** begin Passage shown **

Yes, over multiple years or multiple 10% gains, compounding that extra money adds up, so this method would be a terrible idea for an accumulator, but I won't do this very long.

Just until I retire in a year or two, at which point, I'll spend all those locked-in gains first, and slowly get back to 50/50... Or there will be a crash, I'll get back to 50/50 quickly

The point is, by locking in ALL the gains, I'm sitting pretty even if there is a large market crash. Because I've already cashed out the gains, and now have a pretty nice buffer on the cash side.

If the market drops 30%, I'd be out $300,000 in stocks, but I would have already locked in $200,000 in gains, so I'd still be in great shape for retirement. I can spend from the bond/cash/CDs side until stocks recover. And if the market doesn't crash, I still spend from the bonds side until I'm back to 50/50 (and then spend from whichever side has the most money each year going forward)

I guess I'm crazy conservative, but this sure lets me sleep at night...

Am I wrong in thinking this helps with Sequence of Return risk?

In my example above, locking in $200,000 in gains, instead of just $100,000 from normal rebalancing means I have an extra 1+ year of expenses already locked into cash.

** end Passage shown **
** begin Supplied material **

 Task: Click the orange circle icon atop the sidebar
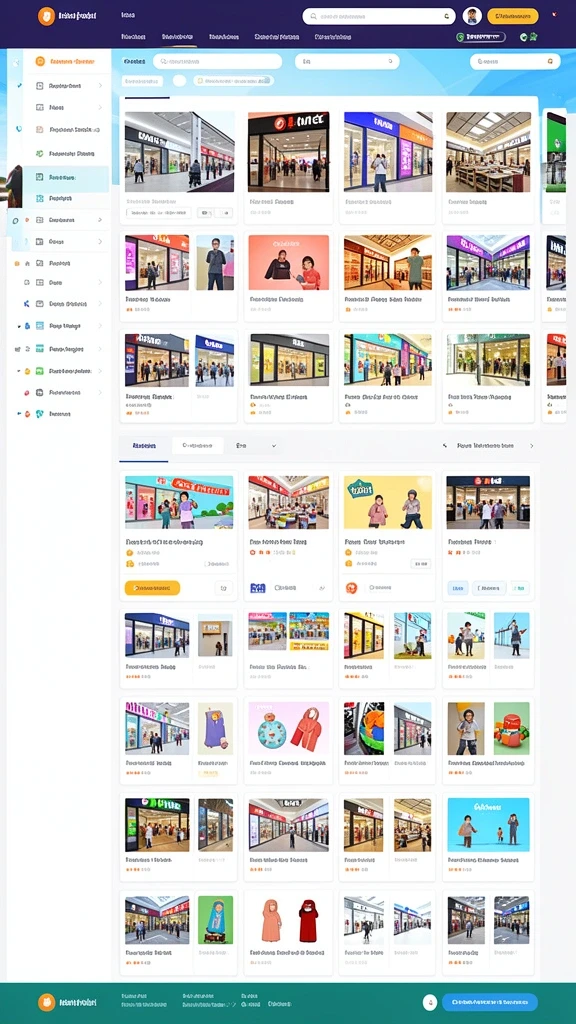[40, 61]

** end Supplied material **

| Problems to solve |
- 1) In the post about locking in gains before retirement, what does locking in $200,000 instead of the $100,000 from normal rebalancing provide?
- 2) Could you carry on the post about locking in gains before retirement, picking up right after its final sentence?

| Answers provided |
- 1) An extra 1+ year of expenses already locked into cash.

- 2)
Not because I think a big crash is coming, but because I'm retiring very soon, and that way I have a large buffer even if a crash happens the day after I retire.
What you are describing is essentially Kitces' "bond tent".
Initially, there was some belief that it helped with SORR. But, I believe there has been further research that shows it really does not make much difference. I don't think it really hurts either. So, if it helps you be more comfortable as you approach retirement, why not.
Marcopolo,

Could you post that research for me. I enjoyed that Kitces article about Bond Tents. In his article he spoke that more research was needed on the subject. I’m happy to hear that some more has been done. Could you post that for me for my education?

Thank you sir,
Whitecap
Michael Kitces and Wade Pfau both believe that a bond tent can help. But as mentioned by Marcopolo it's controversial. If you want to hear Kitces talk about it: https://rationalreminder.ca/podcast/112 (transcript is there too).
YRT70,

Thank you. This is helpful.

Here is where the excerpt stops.